“And I can see Russia from my house!”
The line, delivered by Tina Fey on the Sept. 13 season premiere of “Saturday Night Live,” drew the biggest and most appreciated laugh of the night.
The night marked the highly anticipated return of alumna Fey, who appeared as Sarah Palin in the opening skit. Fey, baring a remarkable resemblance to Palin, stood alongside Amy Poehler, who played Hillary Clinton.
With plenty of John McCain and Barack Obama satire during the almost two-year period of this election, the take on the Alaskan governor was well overdue. Obviously, many Republicans who mocked the enthusiasm Democrats had for Clinton and Obama now swoon over McCain’s running mate, as Democrats grow increasingly frustrated and nervous about her. Regardless of political feelings, most adored Fey’s dead-on impersonation, which mocked Palin’s policy na’veté and Alaskan accent.
According to a New York Daily News article, “This season’s premiere was the second most-watched ‘SNL’ ever, falling behind the Dec. 17, 2002 episode, when former vice president Al Gore guest-hosted and Phish was the musical guest.”

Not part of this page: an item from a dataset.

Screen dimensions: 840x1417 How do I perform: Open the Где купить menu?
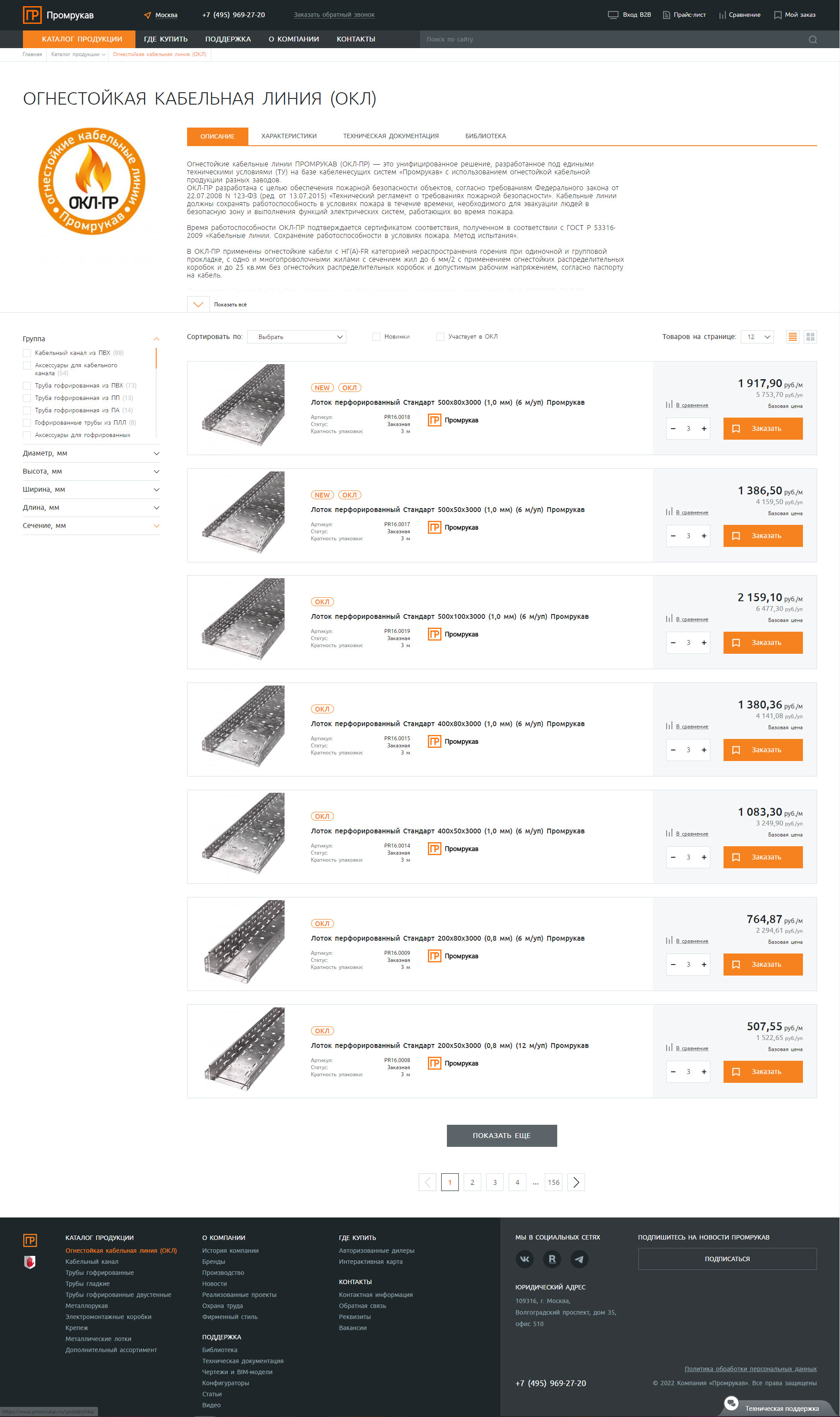click(165, 39)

In arguably the most historic, unprecedented, unusual and unsound election of our time, “SNL” – perhaps the funniest show in history – has unfortunately been on the sidelines thanks to last year’s Writers Guild strike and the show’s summer vacation. The strike caused the show to miss lampooning such characters as Mike Huckabee, Mitt Romney and Rudy Giuliani, but thankfully, they made it back in time to take advantage of the final throes of the Clinton and Obama battle. After months of the media’s fascination with Obama and disgust for Clinton, “SNL” decided to take the road less traveled and ripped apart the media for their different treatment of the two candidates. Immediately after, an offended media unleashed a slue of negative stories on Obama; some have said this helped contribute to Clinton’s last minute wins in Ohio, Texas and Pennsylvania.
Since 1975, a year after Richard Nixon resigned from the White House due to the Watergate scandal, the show has become a champion in the world of political satire. Chevy Chase, despite having absolutely no physical similarity to Gerald Ford, forever helped define Ford’s legacy as a stumbling goof.

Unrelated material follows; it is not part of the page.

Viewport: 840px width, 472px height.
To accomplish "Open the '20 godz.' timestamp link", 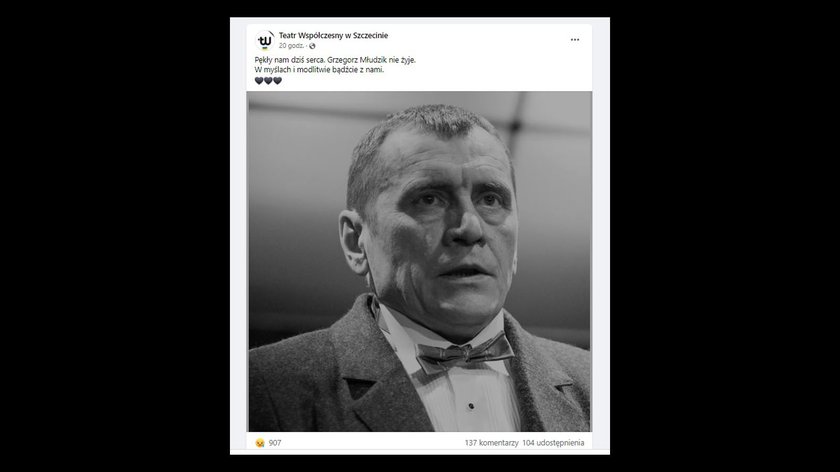I will [x=291, y=46].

A decade later, Dana Carvey lampooned George H.W. Bush’s “Thousand Points of Light” speech, then four years later played both Bush and Ross Perot in a debate against Phil Hartman as Bill Clinton. But it was Darrell Hammond playing the 42nd president which had the most valued mimicry of those Clinton characteristics of biting the lip and pointing the thumb. And of course, Will Ferrell’s use of the word “strategery” would set the stage for eight years of Bushisms.
Most politicians laugh along. While eulogizing President Ford, the former president Bush discussed the famous Ford falls on “SNL.” He followed the discussion up with a “Not gonna do it,” a nod to Carvey’s impersonation of Bush. Since coming into office, President Bush has even called his meetings “strategery meetings” in honor of Ferrell’s depiction of him.
“Saturday Night Live” has become an immortal part of American pop culture, giving birth to the careers of countless comedic legends and unforgettable moments, especially when it comes to political satire. Few American comedy shows have reached such a level of brilliance. Last week’s show, in particular Fey’s imitation, was further proof of that.